Conclusion Partie 1

L'objectif de cette première partie était double : il s'agissait d'une part, de planter le décor c'est-à-dire de préciser autant que possible les contours du conseil en management, et d'autre part, de décrire le fonctionnement du marché.

Les deux premières sections permettaient de glisser de l'activité aux acteurs du conseil en management, et surtout de souligner les conditions d'émergence et de structuration d'un véritable marché qui a ses propres caractéristiques, ses propres règles. Il s'agit en fait d'un marché tout à fait singulier de par son ouverture (pénétration du marché aisée) : les investissements matériels sont négligeables et il n'y a pas de barrières à l'entrée (aucun diplôme n'est exigé), ni à l'exercice, à l'inverse de professions réglementées du type experts-comptables ou avocats régies par un ordre. Par conséquent, on pourrait imaginer qu'il y ait sur ce marché "non réglementé" des comportements très hétérogènes parmi les offreurs ou un faible professionnalisme..., et pourtant on observe une certaine discipline.

Cette phase d'"imprégnation" terminée, il s'agissait ensuite de rompre avec une perspective dichotomique (d'un côté les clients, de l'autre les prestataires) pour souligner la dynamique inhérente à ce marché, résultat des interactions entre offreurs et demandeurs. Parce que la situation est ambiguë (quel problème, quelle prestation, quel cabinet ?), parce que la question comme la réponse au problème du client sont multidimensionnelles (d'où une indétermination du "produit" et un contrôle délicat du travail du prestataire), parce que des facteurs exogènes non pris en compte au départ peuvent apparaître (J. DE BANDT 1998)..., des problèmes de constitution du marché et de coordination de la production (coproduction) se manifestent.

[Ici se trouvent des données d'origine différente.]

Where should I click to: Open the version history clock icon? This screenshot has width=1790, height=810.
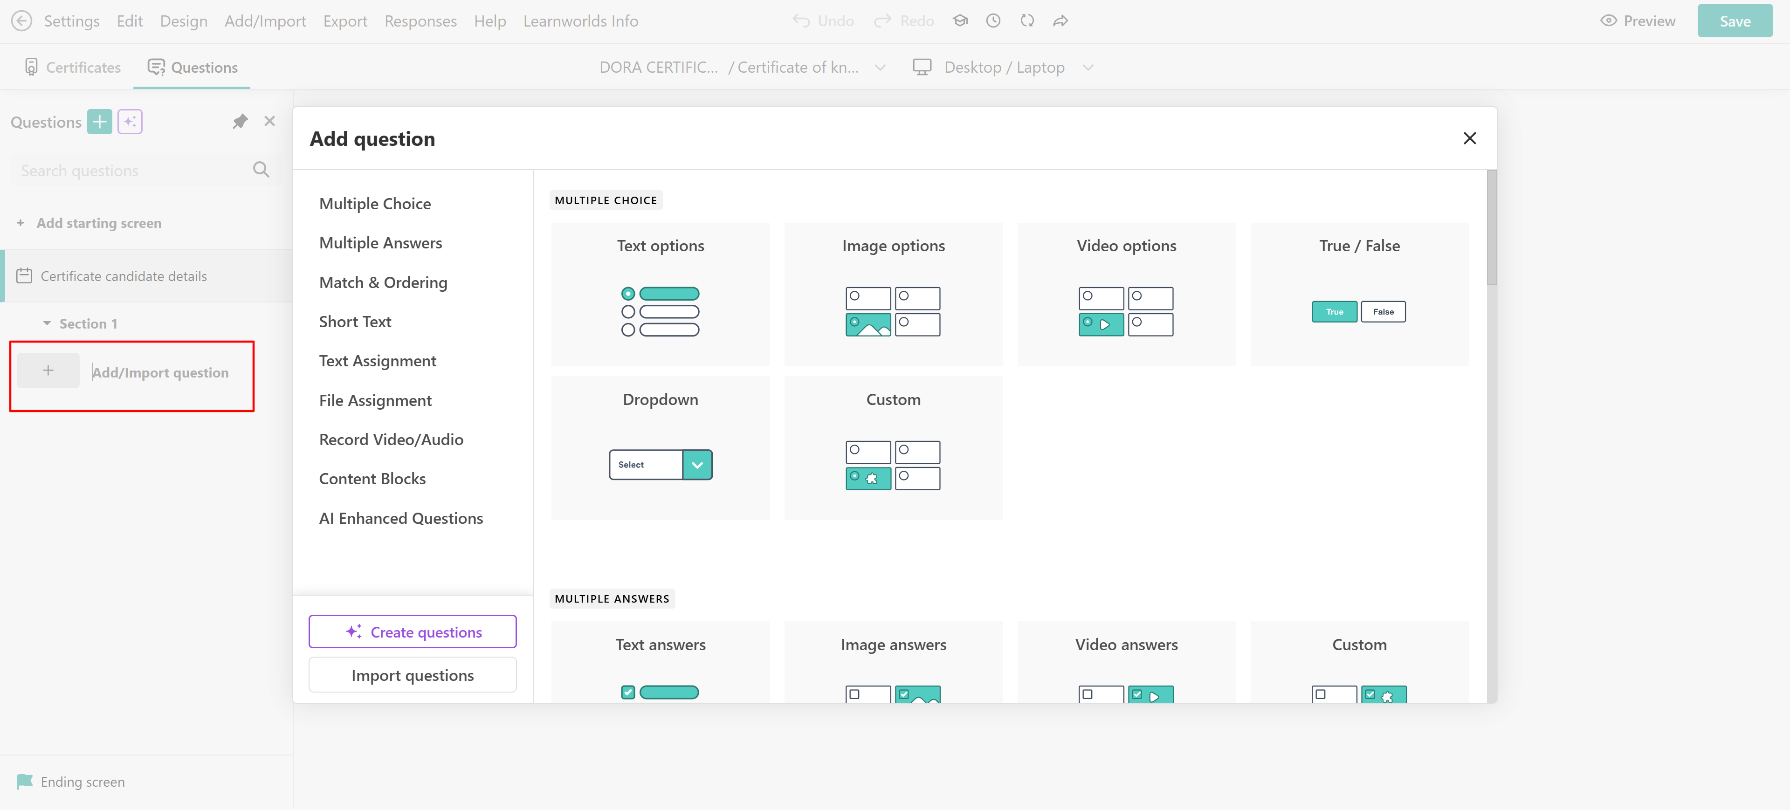tap(994, 21)
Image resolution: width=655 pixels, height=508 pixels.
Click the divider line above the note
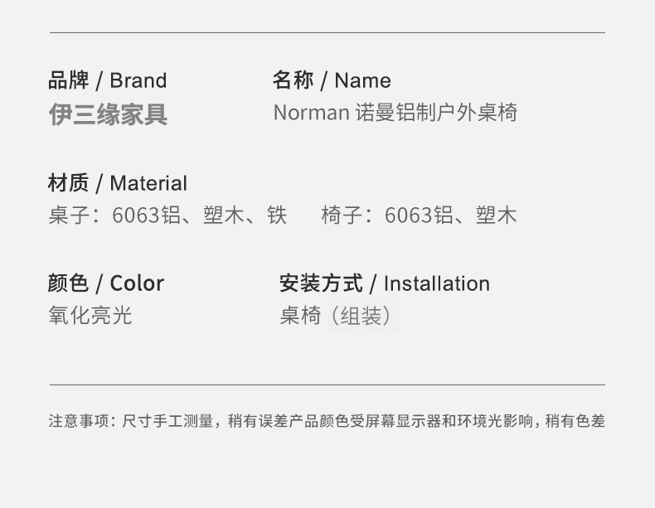pos(328,385)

Fort heureusement ces problèmes, doutes, incertitudes ne sont pas sans solution. Pour faciliter les transactions (et donc la constitution du marché), le client peut choisir un cabinet membre d'une organisation professionnelle, consulter des prescripteurs, des annuaires, des revues spécialisées qui donnent des informations générales sur les cabinets... ; le prestataire peut s'entourer de certifications, qualifications, présenter des expériences réussies... Autrement dit, il s'agit d'être attentif à divers flux "non monétaires"180 qui traversent le marché et diffusent des informations plutôt qualitatives (sur les prestations, les cabinets, les consultants..., par l'intermédiaire de prescripteurs, de confrères, d'acteurs publics, d'associations et d'organismes divers...) mais aussi incertaines et parfois subjectives. Ces flux visent à rassurer les parties prenantes et donc à apporter plus de confiance dans les transactions. Ils concernent la mise en relation des offreurs et des demandeurs mais ne font pas totalement disparaître les incertitudes pour la suite (processus de prestation). Ensuite, pour faciliter la production en commun et éviter les déceptions futures, il est bien d'engager une véritable relation de partenariat pour être en accord sur la vision du changement, pour connaître la démarche envisagée, l'équipe, le programme de travail, pour convenir du coût... ; il est également judicieux de tirer des leçons d'une expérience, d'une mission (apprendre à s'adapter J. DE BANDT (1998)), c'est un apprentissage qui pourra éviter de commettre des erreurs dans le futur. Cependant, il faut être réaliste, ces solutions ne sont que partielles, elles ne suppriment pas toutes les incertitudes et il sera toujours délicat pour le client d'engager un prestataire (manque de transparence au niveau des prestations, des cabinets, de leur professionnalisme, etc.), d'aller vers le cabinet le plus à même de répondre aux besoins, de définir et d'évaluer les résultats étant donné l'intangibilité des "produits-conseil".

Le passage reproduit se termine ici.